The first edition was published in 1839 in Paris by Éditions Delloye, in the form of books in 2 °-8. Reprinted in 1840, 1845 and, at Didier et Cie, 1846, the book was then published in 1867 in Paris.

In 1865 the standard English translation by Tom Taylor was published under the title Ballads and Songs of Brittany. The edition contained some of the original melodies "harmonized by Mrs. Tom Taylor", but omitted some of the ballads.

The 1867 edition was subsequently reprinted many times to the present day by the academic library Perrin, not counting the many English translations (Taylor, Fleay ... ), German (Keller-Seckendorf. ... ), Italian (Pascoli), Polish, and so on.
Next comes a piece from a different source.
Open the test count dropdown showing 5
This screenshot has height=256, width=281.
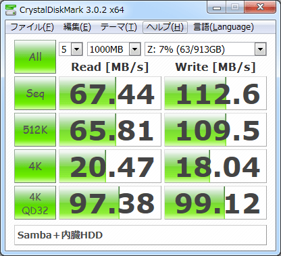pyautogui.click(x=71, y=49)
In 1981 a new edition appeared in pocket-sized format.

In 1989 Mouladurioù Hor Yezh issued a Barzhaz Breizh with only the Breton text, but changed into modern orthography and including the musical score.

In 1996, Coop Breizh published a pocket version of the book in French without the Breton text.

In 1999, Editions du Layeur issued a reprint of the 1867 edition, by Yann-Fañch Kemener, singer and collector, plus the foreword to the 1845 edition. The main merit is that he put Breton and French versions of each poem together ensuring a very high readability. A compact disc accompanies the book provides a performance of twelve of the songs by Yann Fanch Kemener and "Maîtrise de Bretagne", solo and duo.